Долгая нота. (От Острова и к Острову) - Даниэль Орлов
Шрифт:
Интервал:
Под утро самый сон. Над перроном туман с запахом дёгтя. Лужи между шпалами заполнены спитым чаем. Простуженная ворона — единственная из всех птиц не спит. Кашель у неё хриплый, старческий. Проводила московский поезд — ворчит, отхаркивается. Кажется, что загнал нас неведомый автор, как нелюбимых персонажей, в самый медвежий угол и теперь не знает, что с нами делать. Не то забыть между страницами, не то посадить на баржу и отправить в дальние страны. И вставлять потом меж главами цитаты из наших писем: «Дорогая Ирочка, сутки уже штормит немилосердно. Ветер западный с запахом материка. Команда на палубу не выходит. Сидят по кубрикам. Хоть бы не взбунтовались. А то неровен час привяжут к доске и в море». Автобус подгонит — у автобуса маршрут не тот. Таксиста к нам приладит — нет, не получается с таксистом. Он же двух слов связать не может. И не от перепоя вчерашнего, а сам в себе глубоко. Ему что за Онегу, что за Лохнесс — всё едино, но никуда дальше Лавас Губы ехать не хочет.
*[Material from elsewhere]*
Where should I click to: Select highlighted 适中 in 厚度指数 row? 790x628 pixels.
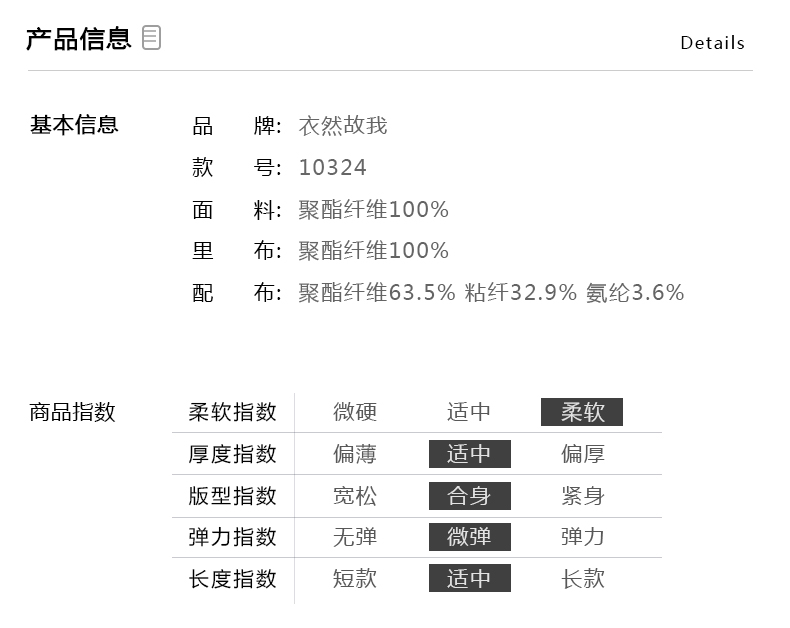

А на хрен нам Лавас Губа? Говорит, трасса там. Мол, попутку поймать можно. А сам что ехать не хочешь? Автомобиль ему жалко. Дорога, дескать, дрянь, да и вообще рань несусветная и даль ещё та. Стоим на дороге в Лавас Губе. Остановка бетонная, рядом бак мусорный. Напротив дома свежей краской крашены. Из ворот джипья морда торчит. Цивилизация. Машка в моей куртке, в Лехиной панаме. Июнь, а холодно, туманно. И морось противная. От сосен на склоне мочой несет. Видать, народ тут подолгу транспорта дожидается. Таксист двести рублей забрал, уехал. Двести рублей. За два километра. Ничего так, в принципе, и на рыбаках с туристами прожить можно. А до Толвуи, паразит, за полторы ехать отказался. Лентяй. Опять поехал перед вокзалом спать до Петразоводского поезда. Мы же его еле разбудили. Малахольный. Закрыл все окна, на голову по глаза шапку вязаную нацепил и дрыхнет. Только в лобовое стекло его и видать. А так все плёнкой обклеено чёрной. Волга старая, крашеная чуть ли не валиком, но внутри ухожена. Пепла нет. На ручке переключения передач — роза в оргалите. Всё как положено. Образки на торпеде. Магнитофон скобой к той же торпеде прикручен, а на его месте рация. Магнитофон не включал. Довёз молча. Слова ни проронил, только в зеркало заднего вида на Машку пару раз зыркнул, но глаза тут же и отвёл. Странный таксист. Мы ему: «Спасибо, что довезли», а он молчит. Две сотенных в карман положил, дождался, когда рюкзаки из багажника вынем, и уехал. Медленно так уехал. На первой скорости. Странный.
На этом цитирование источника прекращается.